Los responsables insisten en que las
imágenes de estos mares inmóviles de animales producen una innecesaria
inquietud en los humanos, pues tienen sellado en su ADN la imagen
idílica del animal en el corral o la dehesa. Pero el cerdo o la gallina,
por ejemplo, están más expuestos a las enfermedades (y las inmundicias)
en los grandes espacios abiertos que en los controlados por industrias
automatizadas. Claro que la gallina comiendo despojos o el cerdo
solazándose en la charca no molestan en absoluto porque nos parece “lo
natural”.
Ahí estaría una de las claves del tema:
que la cría masiva e intensiva de animales para alimentarnos no “es
natural”: es tan artificial como la fabricación de un chip. Y luego
llega todo lo demás. Los grandes productores de la carne y el huevo
(aunque también de todo tipo de alimentos) insisten en que no hay otra
manera de alimentar al mundo; que la agricultura y ganadería
tradicionales nos devolverían a un pasado de hambre masiva.
Y, claro,
deberíamos de asentir ante tal aserto si utilizamos sólo una brizna de
sentido común. Pero su discurso determinista tiene la misma falla que el
tradicional o ruralista: la inflexibilidad. Ambos son doctrinarios.
En Estados Unidos, Australia o Nueva
Zelanda, y recientemente en Europa (más allá de las normas más o menos
severas o permisivas de los gobiernos) cada día aparecen noticias sobre
grandes centros de distribución que rechazan la venta de determinados
productos por causa de la presión pública, las evidencias científicas o
sus comprobados perjuicios para la salud.

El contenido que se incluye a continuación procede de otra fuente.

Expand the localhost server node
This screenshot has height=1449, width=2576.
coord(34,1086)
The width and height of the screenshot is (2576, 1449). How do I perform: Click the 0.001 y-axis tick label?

Es un camino. Muchos supermercados ya
no venden panga o aceite de palma; otros informan de que sus huevos a la
venta no proceden de gallinas estabuladas. En España nos sobran
montañas, prados y dehesas. ¿Por qué concentrar, entonces, el grueso de
la cría y engorde del cerdo español en la comarca leridana de Solsona?
Los purines acabarán por contaminarlo todo, hasta la cartera de sus
empresarios.
Ayer le tocó a El
Pozo, y como el sector no esté atento a la nueva sensibilidad y
exigencias sociales, caerán más pedradas sobre su reputación. Y ya
sabemos: mala reputación, principio de la ruina.